Arguments Over Amendment 4
Development decisions about where to build roads, homes and businesses are left up to elected officials, but soon voters could have the final say.
Amendment 4 would require voter approval to change city and county blueprints for growth.
Florida’s Secretary of State certified the Hometown Democracy amendment. Opponents of Amendment 4 said it will stifle growth and deepen the state’s economic woes, according to the Capitol News Service.
Sixty percent of voters will have to approve Amendment 4 for it to become law. There are still 17 months until the election, and both sides will spend millions of dollars to pursue those voters.
John Hedrick a spokesman for Hometown Democracy, said Amendment 4 would encourage smarter growth.

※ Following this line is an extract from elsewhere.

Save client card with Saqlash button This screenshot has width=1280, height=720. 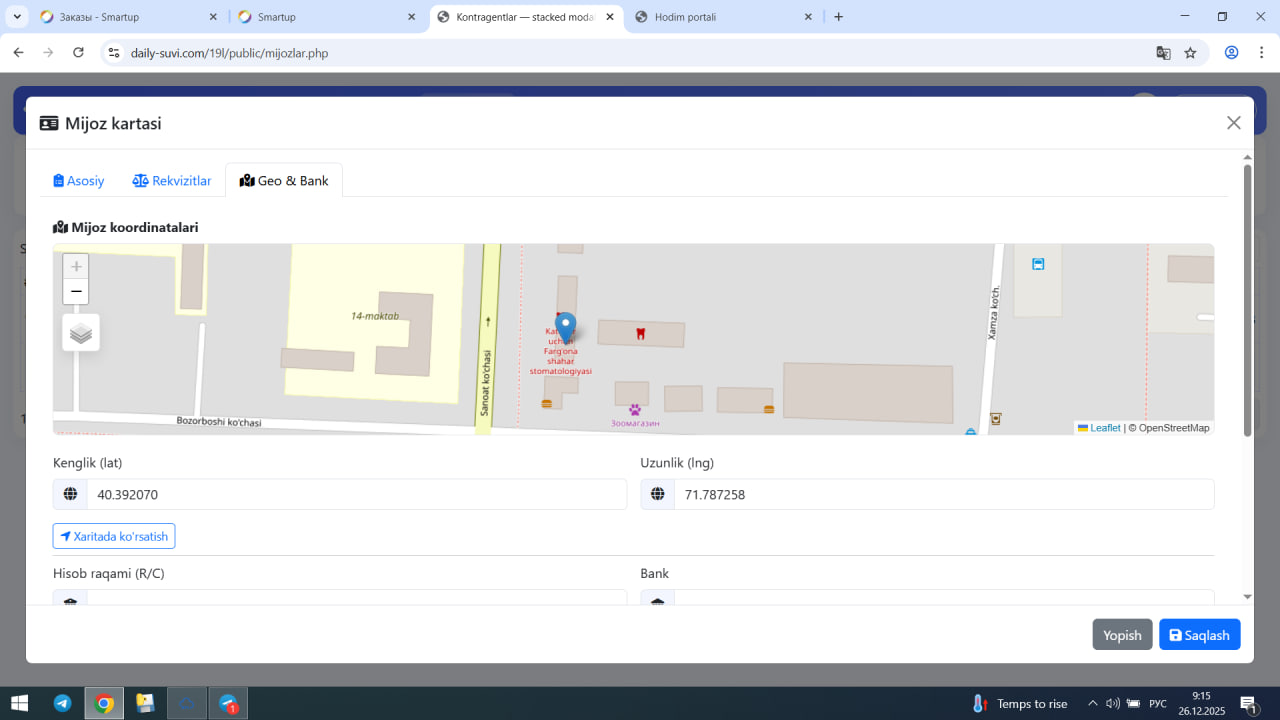coord(1199,635)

“This is designed to put the citizens back in the driver’s seat," Hedrick said.
Business groups have been fighting to keep Hometown Democracy off the ballot for the past four years. Opponents said if the amendment passes, there would be fewer jobs for construction workers.
Florida Chamber of Commerce President Mark Wilson said a slowdown in development would deepen the recession.
“What the special interests behind Amendment 4 want is no jobs and no growth, and what the Hometown Democracy amendment would do is it would put tens of thousands of plan amendments on the ballot," Wilson said.
Which would mean many more costly elections.